In the client-vendor context, you can sidestep that with a fixed price bid. Somewhat. If you're bad at estimating your fixed price, your business will burn.

In the employee context you can sidestep that somewhat as long as you consistently deliver more value than you cost, but even then, making choices requires having an idea of opportunity cost. If you can't give that idea at all, there are usually better uses of the money.

In almost all contexts, you are compensated for your time. Almost no one likes writing blank checks.


> Second, Agile doesn't ask people to estimate ("respond to change over follow a plan"). Management asks people to estimate.

I think it would be more accurate to say that those who pay for your time will ask you to estimate on the value which you expect to deliver in said time. That seems like a fair question to me.


This is ipso facto, but like all creative work, they should prefer to pay you for your work product.
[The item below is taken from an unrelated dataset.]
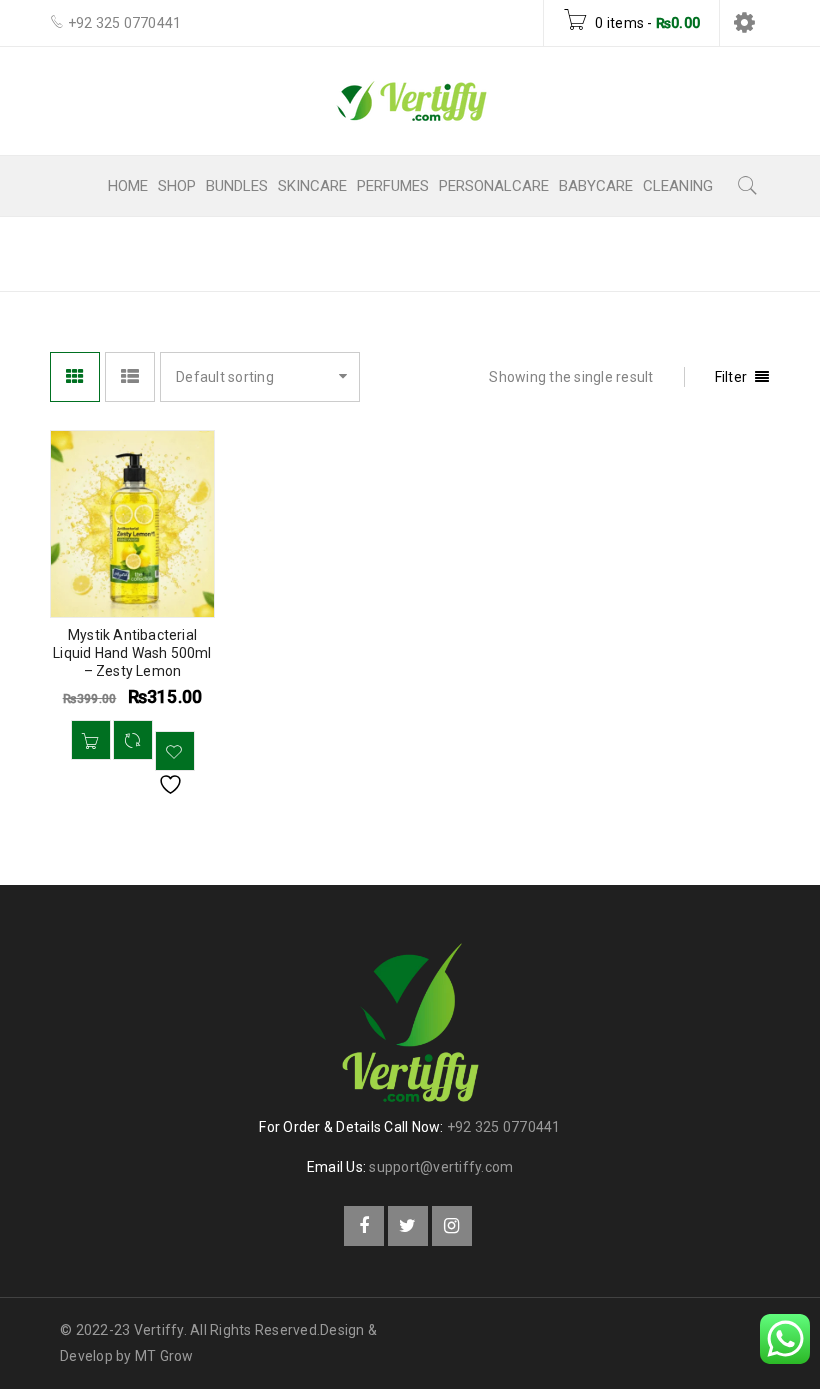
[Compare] (133, 740)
And I could write a book on it here (several others have!), but I think your comment points at the heart of this entire problem, namely the disconnect between the work being done and "those who pay you."
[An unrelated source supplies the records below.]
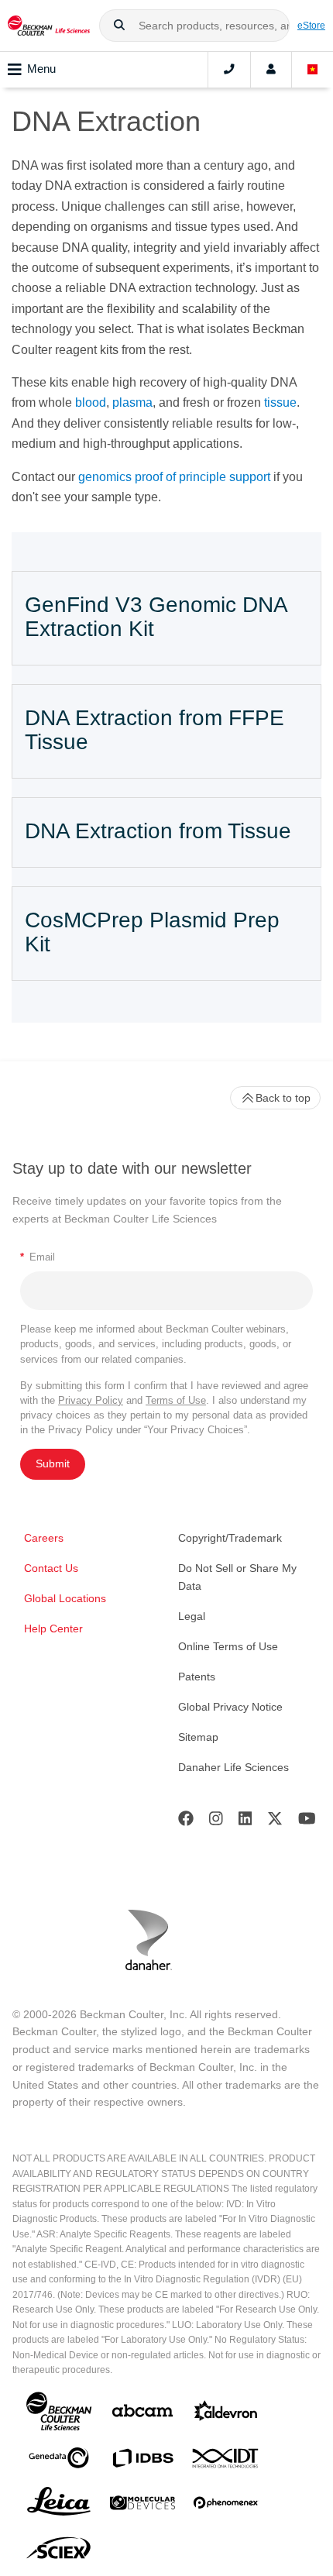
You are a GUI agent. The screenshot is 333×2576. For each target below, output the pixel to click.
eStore (311, 25)
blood (90, 402)
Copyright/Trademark (230, 1538)
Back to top (283, 1098)
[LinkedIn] (245, 1821)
If they were truly invested in the value fulfillment cycle, they would never ask for an estimate, they would be clear about what hill they needed to be taken next in service of the product or customer (i.e. "here's where it hurts, doctor") and then help you agree on the smallest possible experiment to take the hill.


> and then help you agree on the smallest possible experiment to take the hill.

in most corporate environments, that wont cut it though... what management wants, and product owners are preassured to deliver, are large wins and overal product milestones, not incremental updates (outside or bug fixes)

> the disconnect between the work being done and "those who pay you."

yes, i think in many places, there is a fundamental tension between the "corporate thinking" and "agile thinking" and without real syncronization of methodologies and culture, any kind of "buy in from management" will usually lead to dysfunction and overall dissapointment


I have fond memories of spending days in planning meetings, arguing over whether a task was 2 points or 3. Totally pointless.


This is the definition of Agile, the officiak one: https://agilemanifesto.org/


Story points were made up to keep project managers happy so that they leave the team alone.

This is a good indicator of how much time you should spend estimating.


Perhaps a corollary might be that not enough great engineers exist to give good estimates, so we attempt to avoid giving estimates with much consequence attached.


Great engineers are engineers who build great software.

Estimating is not and never was part of the job.

Don't be guilted into thinking you aren't great just because you don't have a crystal ball.


Agile exists to micromanage people.


Agile is designed not to scale.

Every framework that seeks to scale agile is ultimately a malignant attempt to retrofit it into an older method that is more conducive to reporting.